Required work: Retype, word for word, only the lines from the one containing "Given: Open the www.boilsoft.com link" through the last line of the listing below. Pictures do not belong in the result.

________________________________________

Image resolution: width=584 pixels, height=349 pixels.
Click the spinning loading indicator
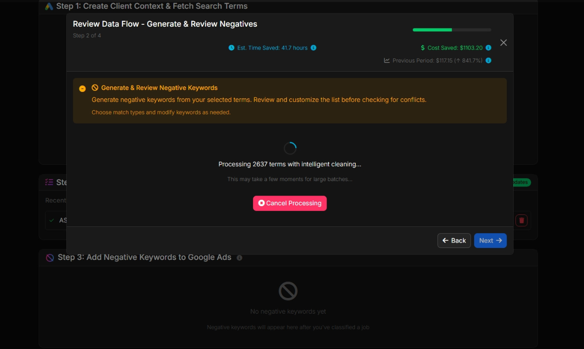(290, 148)
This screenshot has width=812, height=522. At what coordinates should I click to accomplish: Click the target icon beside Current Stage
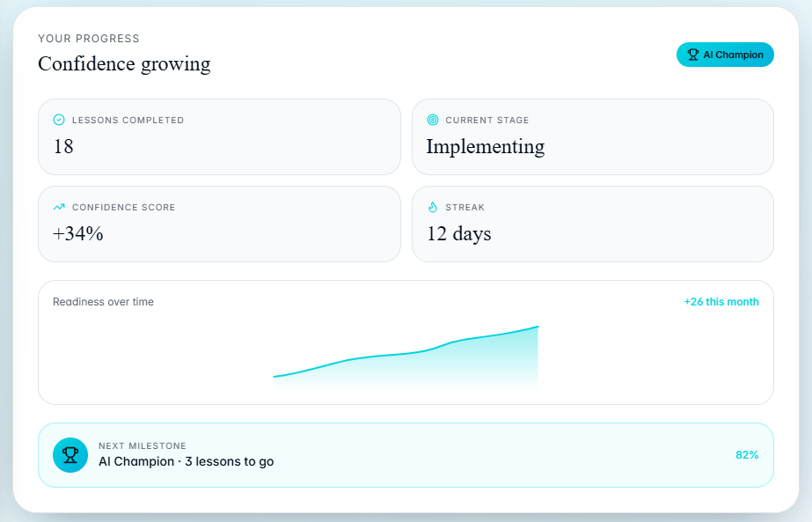click(433, 120)

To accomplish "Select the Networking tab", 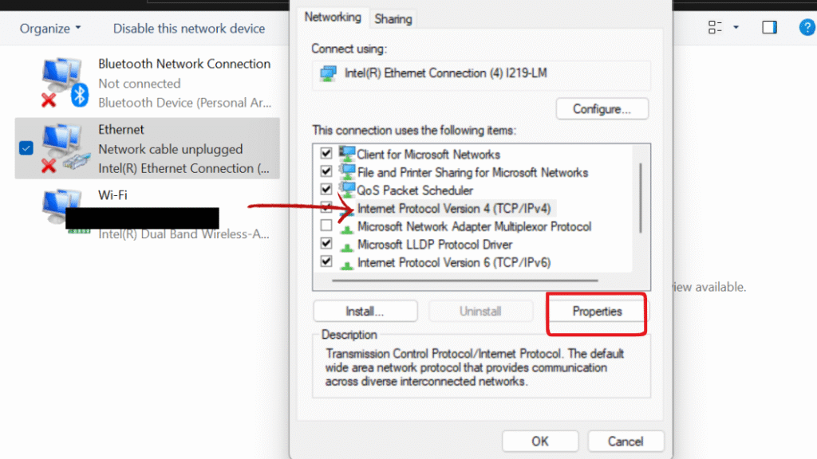I will click(333, 18).
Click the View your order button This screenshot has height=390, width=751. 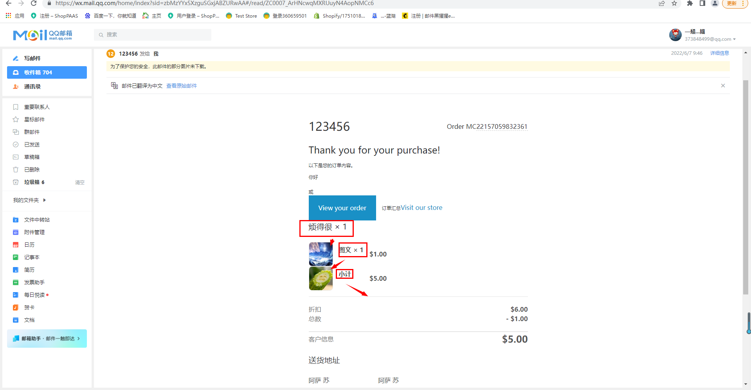point(342,208)
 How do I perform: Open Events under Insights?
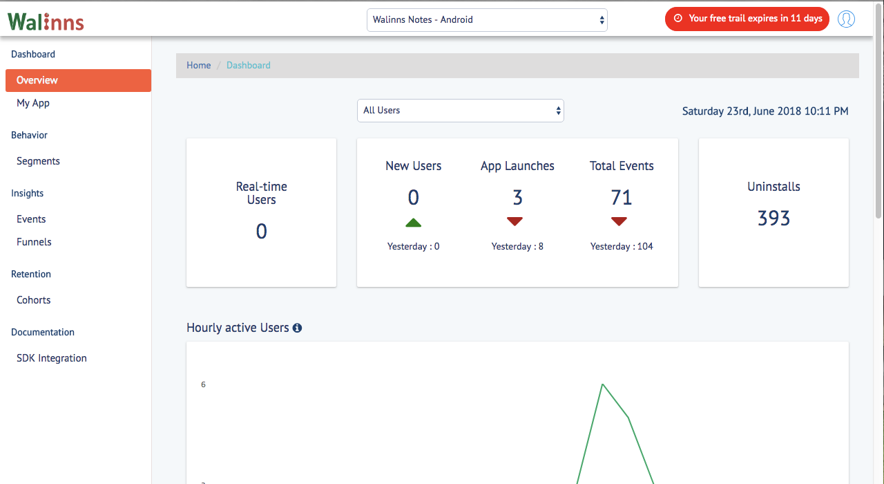31,219
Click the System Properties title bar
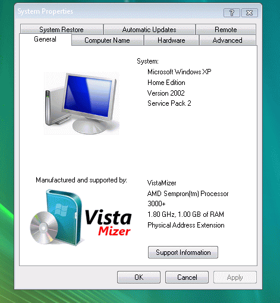 [x=119, y=11]
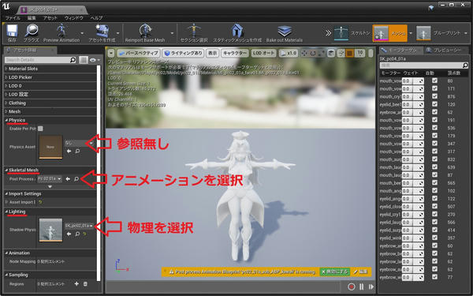473x296 pixels.
Task: Open the ウィンドウ menu
Action: pyautogui.click(x=74, y=18)
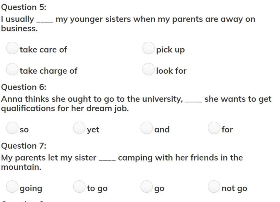
Task: Click the 'pick up' label text
Action: click(170, 50)
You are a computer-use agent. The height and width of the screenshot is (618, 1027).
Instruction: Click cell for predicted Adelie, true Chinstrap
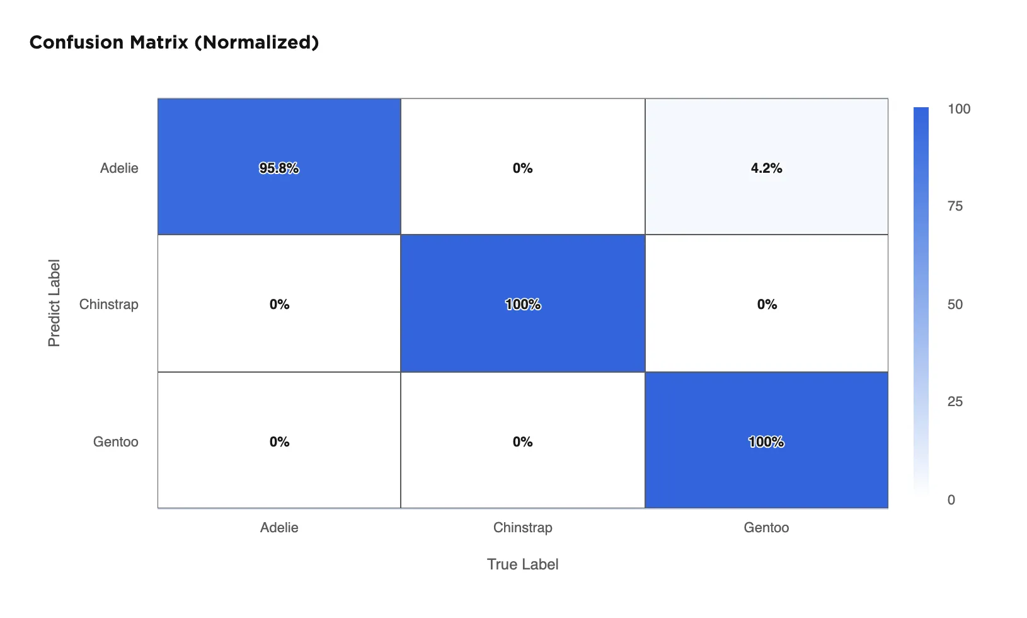point(522,167)

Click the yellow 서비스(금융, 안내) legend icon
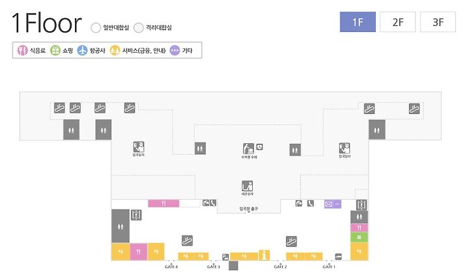tap(115, 51)
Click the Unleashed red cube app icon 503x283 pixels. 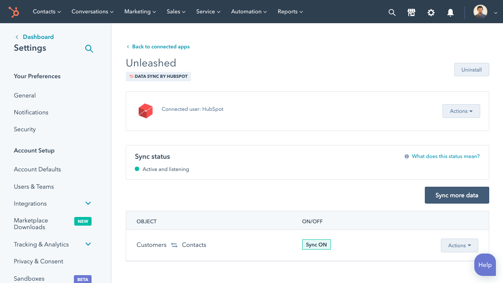[145, 111]
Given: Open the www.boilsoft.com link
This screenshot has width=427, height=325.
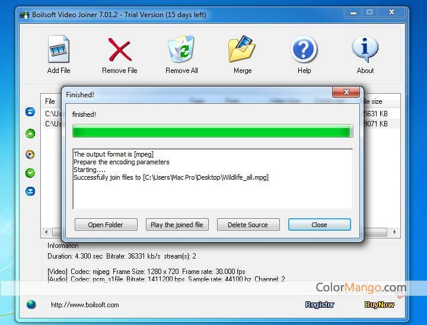Looking at the screenshot, I should coord(85,305).
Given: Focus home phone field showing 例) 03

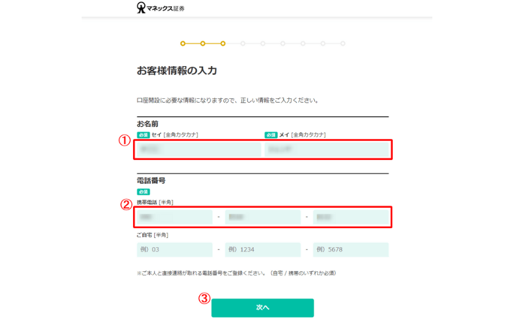Looking at the screenshot, I should (x=175, y=250).
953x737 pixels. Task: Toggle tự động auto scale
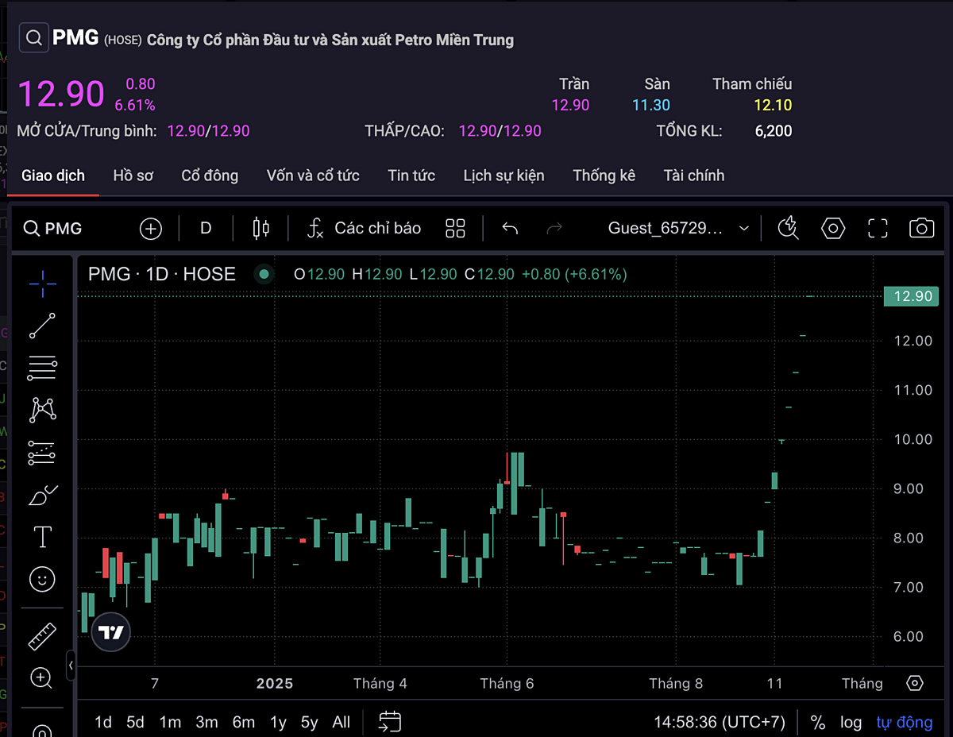[904, 722]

________________________________________

Result:
Given: Open the www.boilsoft.com link
This screenshot has width=427, height=325.
Looking at the screenshot, I should coord(85,305).
Given: Focus home phone field showing 例) 03

Looking at the screenshot, I should (x=175, y=250).
953x737 pixels. Task: Toggle tự động auto scale
[904, 722]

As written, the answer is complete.